Text excerpt:
[Begin]

Tuesday, March 23, 2010

Natural selection

Of all the questions that have been fluttering into my inbox recently about love and relationships and being present, and how and why and what not, etc., (soon to be a new correspondent column, btw - title pending), I feel one of the underlying threads of response to these conflagrant questions regarding the non/existence of soul mates, one-and-only's, what's the glue that sticks a relationship together so mysteriously, etc. etc. etc. seems to come down to one momentous event: choice.

Whatever brings two percipient perceptibles together in the same place in the time and space continuum, and in whatever state of mindful awareness they arrive, how each energy body perceives and is perceived, each can choose their course in the infinite matrix of possibility.

To travel together, or to maintain singular status? etc.

[End]

Raw data:
[Begin]

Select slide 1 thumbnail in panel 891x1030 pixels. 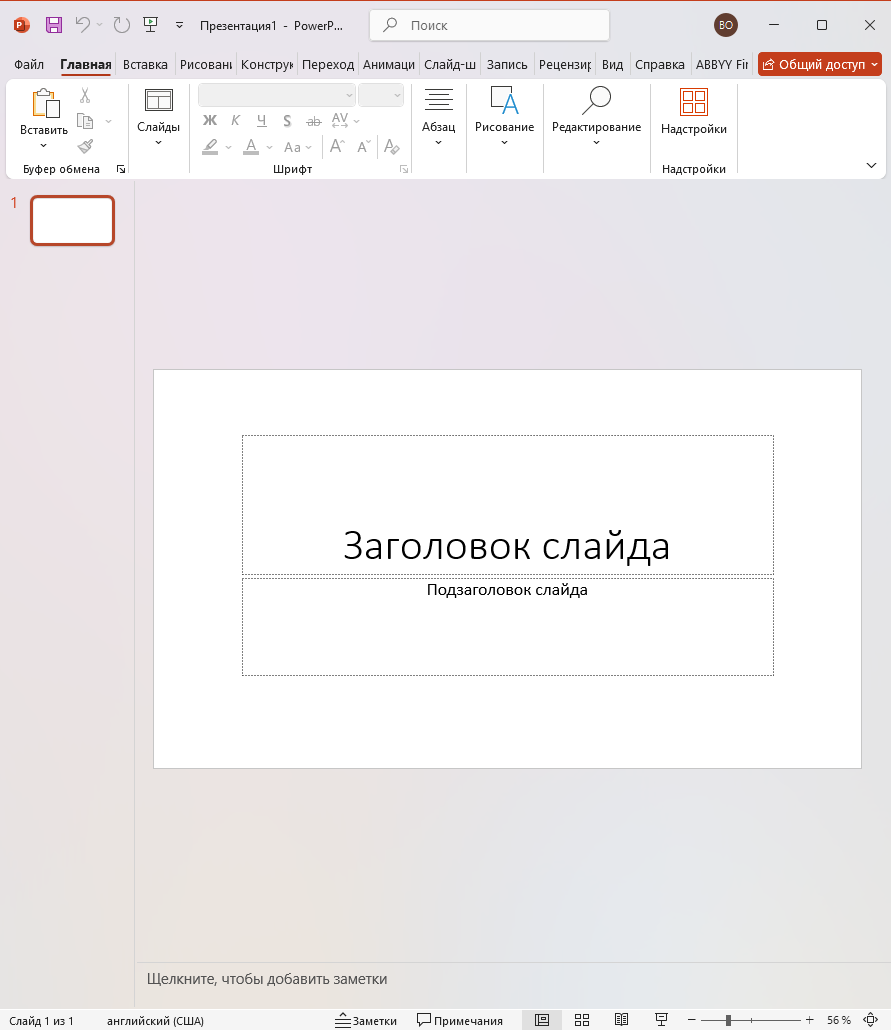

[End]

What this exercise asks:
(1) According to the blog post, what one momentous event do the responses about soul mates and what holds a relationship together seem to come down to?
(2) Decide whether each statement agrees with the blog post. Answer yes or no for each, and quote the deciding words.
(a) The writer has already settled on a title for the new correspondent column.
(b) The post is dated Tuesday, March 23, 2010.
(c) Questions about love and relationships have recently been arriving in the writer's inbox.
(3) Carry the blog post forward from its last sentence, keeping its voice.
The material is unrelated to the blog post.

Responses to the exercise:
(1) Choice.

(2)
(a) No: "title pending"
(b) Yes: "Tuesday, March 23, 2010"
(c) Yes: "fluttering into my inbox recently about love and relationships"

(3)
Ditto for each moment thereafter: is there a limit to love? That, too, depends on choice. Every moment is a choice to stay committed, together, present and fully open to the spontaneous present.

Osho wrote about the fleeting nature of love - When it hits, roll with it. You never know when it will be gone. But ultimately, love is freedom. Freedom to choose.

Sherman Alexie wrote: "He loved her, of course, but better than that, he chose her, day after day. Choice: that was the thing."

Kelly Diels eloquently put it this way:

Choice. Chosen. Decided, deciding, every day.


Saturday, March 20, 2010

A private conversation

Private intimacy is more that just pillow talk.

Private intimacy - as noted by Liz Gilbert at the end of Committed - is the heart's language, untapped, pure, true. It's what happens outside of all of the societal infrastructures that would attempt to contain such momentous love with red tape and ramifications. The happening of "I choose one" comes from the subversive flowing wellspring shared between two hearts. In the quiet, in whispers, in shared memories, in the dark, behind closed doors. It is the powerful secret between lovers committed to the ruling body of love.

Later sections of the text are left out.